## YOUR INSTRUCTIONS
Gather from the material every line that contains the string "status".

## TASK DATA
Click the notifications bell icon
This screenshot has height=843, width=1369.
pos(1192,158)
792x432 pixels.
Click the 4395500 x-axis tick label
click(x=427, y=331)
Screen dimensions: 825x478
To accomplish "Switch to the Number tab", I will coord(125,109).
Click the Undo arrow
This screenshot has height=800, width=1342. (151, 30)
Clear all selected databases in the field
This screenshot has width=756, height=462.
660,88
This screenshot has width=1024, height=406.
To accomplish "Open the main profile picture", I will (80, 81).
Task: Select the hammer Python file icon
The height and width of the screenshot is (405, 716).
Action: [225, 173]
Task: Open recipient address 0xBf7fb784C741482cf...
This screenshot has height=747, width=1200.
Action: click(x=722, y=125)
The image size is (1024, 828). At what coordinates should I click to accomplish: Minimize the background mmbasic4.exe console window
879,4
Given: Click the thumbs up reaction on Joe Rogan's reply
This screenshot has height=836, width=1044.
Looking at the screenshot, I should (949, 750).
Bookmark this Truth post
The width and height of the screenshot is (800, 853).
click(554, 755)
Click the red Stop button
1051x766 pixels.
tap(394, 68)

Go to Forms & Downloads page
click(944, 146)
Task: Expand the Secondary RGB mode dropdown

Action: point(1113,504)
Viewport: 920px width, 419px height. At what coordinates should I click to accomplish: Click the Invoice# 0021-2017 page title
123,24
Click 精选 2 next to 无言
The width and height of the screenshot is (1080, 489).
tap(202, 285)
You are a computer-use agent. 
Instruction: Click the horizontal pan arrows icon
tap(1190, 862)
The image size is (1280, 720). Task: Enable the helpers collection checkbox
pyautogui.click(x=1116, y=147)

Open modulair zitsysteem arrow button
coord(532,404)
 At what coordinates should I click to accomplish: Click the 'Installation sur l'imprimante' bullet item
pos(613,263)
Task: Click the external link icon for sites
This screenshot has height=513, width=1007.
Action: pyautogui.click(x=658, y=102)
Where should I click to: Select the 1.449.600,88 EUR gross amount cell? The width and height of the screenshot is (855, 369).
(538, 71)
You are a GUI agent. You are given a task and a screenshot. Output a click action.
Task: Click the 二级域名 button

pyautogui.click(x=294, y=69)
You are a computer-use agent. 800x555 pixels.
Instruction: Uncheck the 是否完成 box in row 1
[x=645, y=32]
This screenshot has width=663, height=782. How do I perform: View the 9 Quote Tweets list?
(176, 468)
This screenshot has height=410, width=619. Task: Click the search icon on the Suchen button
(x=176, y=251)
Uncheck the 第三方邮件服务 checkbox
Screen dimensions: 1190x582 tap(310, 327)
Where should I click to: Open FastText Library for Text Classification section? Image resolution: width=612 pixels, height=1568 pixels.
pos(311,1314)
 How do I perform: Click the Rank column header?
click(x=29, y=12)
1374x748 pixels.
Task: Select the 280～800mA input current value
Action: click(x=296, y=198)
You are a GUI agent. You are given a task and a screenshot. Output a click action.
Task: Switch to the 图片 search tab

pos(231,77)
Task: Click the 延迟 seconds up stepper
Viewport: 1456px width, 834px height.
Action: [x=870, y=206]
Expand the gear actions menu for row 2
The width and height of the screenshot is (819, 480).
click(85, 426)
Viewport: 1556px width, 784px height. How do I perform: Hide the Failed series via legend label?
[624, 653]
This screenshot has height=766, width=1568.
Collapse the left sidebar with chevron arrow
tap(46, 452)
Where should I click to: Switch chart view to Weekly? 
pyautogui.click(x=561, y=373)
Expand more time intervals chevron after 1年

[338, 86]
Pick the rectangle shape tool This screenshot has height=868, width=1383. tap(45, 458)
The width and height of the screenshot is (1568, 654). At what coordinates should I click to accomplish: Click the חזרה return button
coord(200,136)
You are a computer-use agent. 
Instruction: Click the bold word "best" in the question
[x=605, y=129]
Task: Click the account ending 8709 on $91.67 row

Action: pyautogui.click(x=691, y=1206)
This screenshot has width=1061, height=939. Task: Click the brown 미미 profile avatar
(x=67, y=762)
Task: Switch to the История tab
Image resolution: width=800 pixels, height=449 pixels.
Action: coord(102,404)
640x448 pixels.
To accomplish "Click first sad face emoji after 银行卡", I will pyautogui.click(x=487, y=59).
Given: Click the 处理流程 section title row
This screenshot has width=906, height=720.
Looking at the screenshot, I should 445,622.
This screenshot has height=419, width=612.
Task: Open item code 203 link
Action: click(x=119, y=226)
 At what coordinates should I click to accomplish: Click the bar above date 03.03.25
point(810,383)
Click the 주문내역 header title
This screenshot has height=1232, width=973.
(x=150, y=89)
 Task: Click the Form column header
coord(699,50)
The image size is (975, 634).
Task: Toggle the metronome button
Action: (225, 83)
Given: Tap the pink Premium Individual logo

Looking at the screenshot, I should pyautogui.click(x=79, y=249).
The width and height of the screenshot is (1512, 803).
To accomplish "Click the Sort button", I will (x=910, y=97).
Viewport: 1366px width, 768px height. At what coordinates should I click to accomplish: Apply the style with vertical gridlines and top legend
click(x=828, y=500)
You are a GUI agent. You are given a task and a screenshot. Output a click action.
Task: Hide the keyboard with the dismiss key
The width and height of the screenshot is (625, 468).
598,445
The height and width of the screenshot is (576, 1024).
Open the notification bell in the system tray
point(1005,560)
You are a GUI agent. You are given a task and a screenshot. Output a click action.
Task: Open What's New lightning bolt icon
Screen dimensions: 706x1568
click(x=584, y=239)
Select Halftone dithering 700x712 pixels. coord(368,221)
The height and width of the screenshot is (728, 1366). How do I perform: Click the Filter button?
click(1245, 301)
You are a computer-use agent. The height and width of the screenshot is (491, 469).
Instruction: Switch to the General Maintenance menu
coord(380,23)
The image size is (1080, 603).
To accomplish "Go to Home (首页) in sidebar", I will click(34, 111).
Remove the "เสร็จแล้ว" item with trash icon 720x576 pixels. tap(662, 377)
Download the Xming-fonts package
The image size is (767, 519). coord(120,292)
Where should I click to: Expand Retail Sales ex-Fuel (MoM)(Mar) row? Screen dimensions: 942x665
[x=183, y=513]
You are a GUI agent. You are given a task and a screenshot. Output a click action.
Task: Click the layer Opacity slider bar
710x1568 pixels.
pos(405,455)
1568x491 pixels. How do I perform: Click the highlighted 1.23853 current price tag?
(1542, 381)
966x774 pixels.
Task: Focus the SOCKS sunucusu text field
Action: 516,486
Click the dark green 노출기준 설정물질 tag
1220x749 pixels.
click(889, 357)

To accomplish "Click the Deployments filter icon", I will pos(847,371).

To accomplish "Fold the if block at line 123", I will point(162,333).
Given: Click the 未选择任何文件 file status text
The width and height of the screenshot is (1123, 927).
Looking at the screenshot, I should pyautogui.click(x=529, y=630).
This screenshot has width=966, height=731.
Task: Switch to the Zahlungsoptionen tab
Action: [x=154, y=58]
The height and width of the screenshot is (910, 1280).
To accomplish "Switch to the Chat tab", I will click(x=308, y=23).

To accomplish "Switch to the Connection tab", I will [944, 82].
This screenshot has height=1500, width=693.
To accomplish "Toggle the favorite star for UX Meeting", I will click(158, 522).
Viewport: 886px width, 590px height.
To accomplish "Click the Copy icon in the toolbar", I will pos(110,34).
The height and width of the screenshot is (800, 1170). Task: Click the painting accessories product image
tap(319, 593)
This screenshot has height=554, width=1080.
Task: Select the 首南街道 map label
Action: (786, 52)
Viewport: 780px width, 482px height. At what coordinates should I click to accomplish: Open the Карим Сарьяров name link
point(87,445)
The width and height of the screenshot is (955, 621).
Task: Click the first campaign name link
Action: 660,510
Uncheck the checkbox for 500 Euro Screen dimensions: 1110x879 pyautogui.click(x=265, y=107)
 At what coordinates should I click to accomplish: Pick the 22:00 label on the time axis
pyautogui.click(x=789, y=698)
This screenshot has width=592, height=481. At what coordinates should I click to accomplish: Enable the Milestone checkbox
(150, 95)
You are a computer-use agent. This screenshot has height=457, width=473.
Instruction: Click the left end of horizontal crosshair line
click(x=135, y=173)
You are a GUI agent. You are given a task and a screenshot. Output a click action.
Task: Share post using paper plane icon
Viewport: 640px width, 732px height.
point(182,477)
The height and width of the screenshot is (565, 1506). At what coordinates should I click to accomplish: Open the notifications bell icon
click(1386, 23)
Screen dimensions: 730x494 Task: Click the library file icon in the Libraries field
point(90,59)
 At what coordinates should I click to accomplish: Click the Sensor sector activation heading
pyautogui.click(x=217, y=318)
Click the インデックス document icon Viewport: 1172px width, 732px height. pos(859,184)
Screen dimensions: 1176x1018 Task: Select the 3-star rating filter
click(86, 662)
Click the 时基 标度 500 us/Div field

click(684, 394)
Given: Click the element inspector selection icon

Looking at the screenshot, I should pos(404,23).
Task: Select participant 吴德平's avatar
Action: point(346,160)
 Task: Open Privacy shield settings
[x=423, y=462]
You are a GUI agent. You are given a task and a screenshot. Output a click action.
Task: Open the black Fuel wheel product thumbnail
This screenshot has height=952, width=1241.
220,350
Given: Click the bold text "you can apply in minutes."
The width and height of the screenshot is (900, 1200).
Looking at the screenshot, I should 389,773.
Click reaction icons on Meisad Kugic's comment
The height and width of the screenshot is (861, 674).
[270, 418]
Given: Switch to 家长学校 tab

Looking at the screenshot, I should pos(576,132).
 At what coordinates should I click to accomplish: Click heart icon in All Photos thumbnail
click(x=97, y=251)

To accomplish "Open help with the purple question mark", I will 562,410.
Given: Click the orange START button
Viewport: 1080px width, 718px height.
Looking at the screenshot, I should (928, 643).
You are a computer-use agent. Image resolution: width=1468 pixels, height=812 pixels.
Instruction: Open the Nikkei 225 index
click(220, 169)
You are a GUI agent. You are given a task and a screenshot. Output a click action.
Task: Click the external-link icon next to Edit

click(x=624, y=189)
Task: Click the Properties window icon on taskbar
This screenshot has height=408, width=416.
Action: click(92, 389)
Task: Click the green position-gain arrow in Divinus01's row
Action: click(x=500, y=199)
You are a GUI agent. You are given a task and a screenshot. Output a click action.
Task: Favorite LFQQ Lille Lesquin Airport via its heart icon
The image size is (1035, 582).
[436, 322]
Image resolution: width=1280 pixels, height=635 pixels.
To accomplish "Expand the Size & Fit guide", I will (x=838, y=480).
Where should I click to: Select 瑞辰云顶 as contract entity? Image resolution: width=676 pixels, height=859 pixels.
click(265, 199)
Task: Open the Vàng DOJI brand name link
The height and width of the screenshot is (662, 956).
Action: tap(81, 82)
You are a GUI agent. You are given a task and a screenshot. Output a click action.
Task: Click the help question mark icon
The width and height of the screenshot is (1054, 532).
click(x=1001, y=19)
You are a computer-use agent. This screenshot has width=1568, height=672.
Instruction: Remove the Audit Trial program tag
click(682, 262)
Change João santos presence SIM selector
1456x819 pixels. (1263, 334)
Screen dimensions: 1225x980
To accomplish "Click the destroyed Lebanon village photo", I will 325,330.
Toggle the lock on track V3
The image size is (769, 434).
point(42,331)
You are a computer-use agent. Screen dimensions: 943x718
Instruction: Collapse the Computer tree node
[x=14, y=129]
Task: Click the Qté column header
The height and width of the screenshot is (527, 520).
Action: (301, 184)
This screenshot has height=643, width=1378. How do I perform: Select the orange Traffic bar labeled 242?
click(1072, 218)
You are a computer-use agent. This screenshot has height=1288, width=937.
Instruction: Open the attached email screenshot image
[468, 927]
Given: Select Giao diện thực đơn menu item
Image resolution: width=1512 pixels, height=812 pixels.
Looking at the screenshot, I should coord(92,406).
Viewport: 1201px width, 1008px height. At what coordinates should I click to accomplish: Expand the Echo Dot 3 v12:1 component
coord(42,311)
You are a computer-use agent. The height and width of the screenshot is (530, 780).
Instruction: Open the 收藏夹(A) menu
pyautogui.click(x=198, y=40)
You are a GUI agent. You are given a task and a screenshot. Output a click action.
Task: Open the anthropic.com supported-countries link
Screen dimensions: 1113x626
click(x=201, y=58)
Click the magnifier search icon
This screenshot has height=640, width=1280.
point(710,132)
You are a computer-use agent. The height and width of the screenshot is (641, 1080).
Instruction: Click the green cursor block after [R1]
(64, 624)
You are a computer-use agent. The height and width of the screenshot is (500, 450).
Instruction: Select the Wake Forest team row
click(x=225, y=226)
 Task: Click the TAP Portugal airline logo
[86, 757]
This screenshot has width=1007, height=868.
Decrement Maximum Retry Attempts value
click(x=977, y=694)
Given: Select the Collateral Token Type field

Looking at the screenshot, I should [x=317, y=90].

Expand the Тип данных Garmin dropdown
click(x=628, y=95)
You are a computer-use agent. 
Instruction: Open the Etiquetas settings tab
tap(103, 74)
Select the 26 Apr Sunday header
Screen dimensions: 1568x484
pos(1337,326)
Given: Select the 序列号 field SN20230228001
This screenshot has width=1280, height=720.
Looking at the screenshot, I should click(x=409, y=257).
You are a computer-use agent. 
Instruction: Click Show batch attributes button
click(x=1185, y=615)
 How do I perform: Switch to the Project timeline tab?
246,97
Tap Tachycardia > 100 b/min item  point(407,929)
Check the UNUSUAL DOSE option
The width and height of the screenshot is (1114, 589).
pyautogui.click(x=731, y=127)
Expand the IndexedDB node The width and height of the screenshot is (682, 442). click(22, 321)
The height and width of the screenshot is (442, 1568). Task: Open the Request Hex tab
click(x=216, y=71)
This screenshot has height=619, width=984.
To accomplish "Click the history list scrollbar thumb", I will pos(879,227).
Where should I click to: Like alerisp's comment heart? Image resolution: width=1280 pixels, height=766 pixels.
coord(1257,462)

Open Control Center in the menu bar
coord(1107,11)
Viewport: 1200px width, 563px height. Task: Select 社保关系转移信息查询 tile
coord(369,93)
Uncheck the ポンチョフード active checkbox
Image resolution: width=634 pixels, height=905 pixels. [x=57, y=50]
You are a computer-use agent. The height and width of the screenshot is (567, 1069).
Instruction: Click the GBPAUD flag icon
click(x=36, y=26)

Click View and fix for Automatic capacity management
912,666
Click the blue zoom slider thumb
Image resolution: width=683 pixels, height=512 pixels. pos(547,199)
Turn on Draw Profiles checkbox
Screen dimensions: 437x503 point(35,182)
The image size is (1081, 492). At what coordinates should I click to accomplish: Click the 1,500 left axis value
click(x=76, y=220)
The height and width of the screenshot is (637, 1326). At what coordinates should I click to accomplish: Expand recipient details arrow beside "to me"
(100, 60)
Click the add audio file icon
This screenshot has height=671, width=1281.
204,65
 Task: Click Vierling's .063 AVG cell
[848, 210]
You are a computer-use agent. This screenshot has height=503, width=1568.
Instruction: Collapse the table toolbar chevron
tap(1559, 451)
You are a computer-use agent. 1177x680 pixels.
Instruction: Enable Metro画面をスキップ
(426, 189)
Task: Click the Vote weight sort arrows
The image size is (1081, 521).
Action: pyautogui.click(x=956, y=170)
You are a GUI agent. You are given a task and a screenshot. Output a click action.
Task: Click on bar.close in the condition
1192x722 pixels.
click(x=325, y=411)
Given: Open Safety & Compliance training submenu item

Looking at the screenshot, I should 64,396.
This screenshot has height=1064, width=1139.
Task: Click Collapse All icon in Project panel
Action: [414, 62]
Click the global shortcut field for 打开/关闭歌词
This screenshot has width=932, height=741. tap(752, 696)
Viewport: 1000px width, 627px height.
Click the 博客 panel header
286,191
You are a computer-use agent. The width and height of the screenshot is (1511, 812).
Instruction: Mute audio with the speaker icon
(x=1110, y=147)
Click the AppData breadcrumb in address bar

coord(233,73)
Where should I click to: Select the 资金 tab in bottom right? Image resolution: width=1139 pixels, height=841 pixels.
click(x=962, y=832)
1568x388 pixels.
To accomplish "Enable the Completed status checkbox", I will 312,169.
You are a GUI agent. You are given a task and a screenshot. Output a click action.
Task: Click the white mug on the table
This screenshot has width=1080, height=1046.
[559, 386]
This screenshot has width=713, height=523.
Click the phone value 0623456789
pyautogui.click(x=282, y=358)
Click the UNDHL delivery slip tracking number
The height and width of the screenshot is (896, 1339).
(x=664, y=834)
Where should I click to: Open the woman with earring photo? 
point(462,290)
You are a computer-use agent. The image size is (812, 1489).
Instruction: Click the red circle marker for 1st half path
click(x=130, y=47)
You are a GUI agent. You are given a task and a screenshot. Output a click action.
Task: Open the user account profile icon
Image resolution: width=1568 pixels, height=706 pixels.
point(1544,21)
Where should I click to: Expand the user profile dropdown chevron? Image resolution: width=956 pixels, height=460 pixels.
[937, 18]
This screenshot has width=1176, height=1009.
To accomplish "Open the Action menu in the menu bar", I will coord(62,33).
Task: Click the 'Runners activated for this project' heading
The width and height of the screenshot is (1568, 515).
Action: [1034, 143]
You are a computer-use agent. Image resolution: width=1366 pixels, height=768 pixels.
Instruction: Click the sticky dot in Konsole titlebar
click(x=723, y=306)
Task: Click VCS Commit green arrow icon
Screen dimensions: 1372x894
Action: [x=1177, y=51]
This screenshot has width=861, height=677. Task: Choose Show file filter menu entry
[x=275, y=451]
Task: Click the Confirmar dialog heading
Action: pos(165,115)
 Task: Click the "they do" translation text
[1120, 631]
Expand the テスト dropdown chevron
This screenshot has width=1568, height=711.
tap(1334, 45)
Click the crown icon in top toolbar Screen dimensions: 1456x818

## EXERCISE ANSWER
Given: Click the 未选择任何文件 file status text
To accomplish "Enable the Completed status checkbox", I will 312,169.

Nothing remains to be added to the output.